▶ _TASK GOAL_
Repeat nothing but the lines below running from the one containing "Click the red pick marker on UW PGO trace" to the one containing "Click the wrench". Keep both end lines.

(SUPPLIED DATA begins)

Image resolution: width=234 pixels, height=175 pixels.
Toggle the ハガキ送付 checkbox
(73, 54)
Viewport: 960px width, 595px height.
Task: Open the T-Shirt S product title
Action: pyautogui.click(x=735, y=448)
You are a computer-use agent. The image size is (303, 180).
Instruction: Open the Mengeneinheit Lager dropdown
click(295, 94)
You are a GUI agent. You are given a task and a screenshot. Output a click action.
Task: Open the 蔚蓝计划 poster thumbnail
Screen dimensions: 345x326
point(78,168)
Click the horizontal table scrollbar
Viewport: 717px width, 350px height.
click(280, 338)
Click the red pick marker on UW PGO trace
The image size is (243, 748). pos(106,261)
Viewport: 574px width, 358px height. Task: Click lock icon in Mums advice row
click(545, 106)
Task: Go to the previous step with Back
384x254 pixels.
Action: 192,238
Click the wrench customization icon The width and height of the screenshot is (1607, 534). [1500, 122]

(SUPPLIED DATA ends)
(SUPPLIED DATA begins)

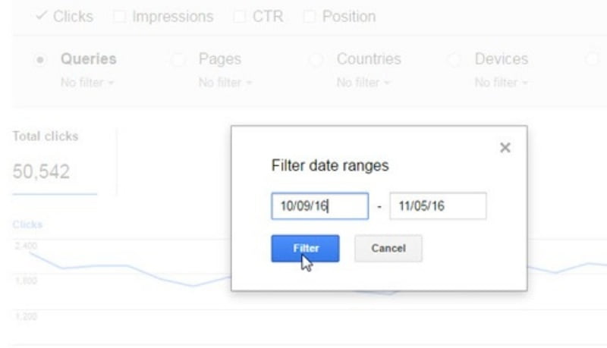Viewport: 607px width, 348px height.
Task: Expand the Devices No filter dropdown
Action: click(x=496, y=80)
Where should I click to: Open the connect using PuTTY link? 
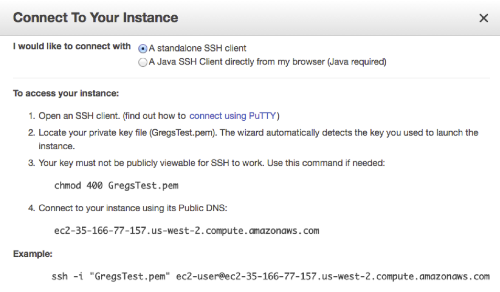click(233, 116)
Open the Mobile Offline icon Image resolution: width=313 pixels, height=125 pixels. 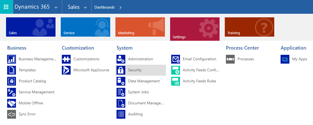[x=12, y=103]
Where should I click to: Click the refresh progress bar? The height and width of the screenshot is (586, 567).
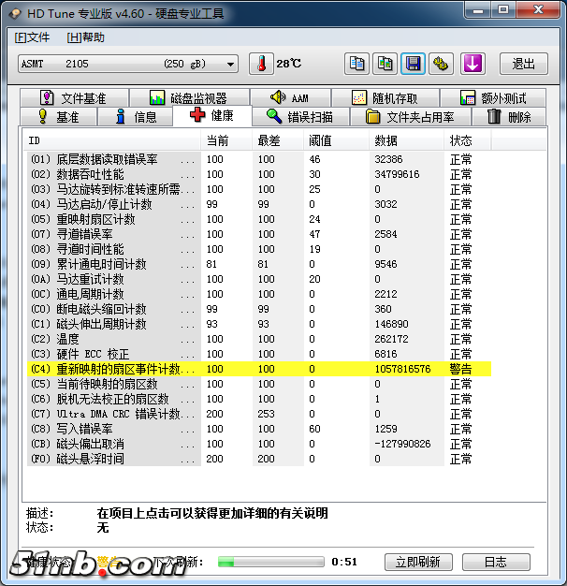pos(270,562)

(SUPPLIED DATA ends)
(SUPPLIED DATA begins)

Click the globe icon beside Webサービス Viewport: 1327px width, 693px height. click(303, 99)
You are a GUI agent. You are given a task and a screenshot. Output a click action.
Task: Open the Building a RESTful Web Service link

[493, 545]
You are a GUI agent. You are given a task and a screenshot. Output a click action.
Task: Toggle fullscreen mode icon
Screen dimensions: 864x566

(SUPPLIED DATA ends)

▶ _RESPONSE AREA_
Click the red pick marker on UW PGO trace
The image size is (243, 748). pos(106,261)
Viewport: 574px width, 358px height. Task: Click lock icon in Mums advice row
click(545, 106)
Task: Go to the previous step with Back
384x254 pixels.
Action: 192,238
Click the wrench customization icon The width and height of the screenshot is (1607, 534). [1500, 122]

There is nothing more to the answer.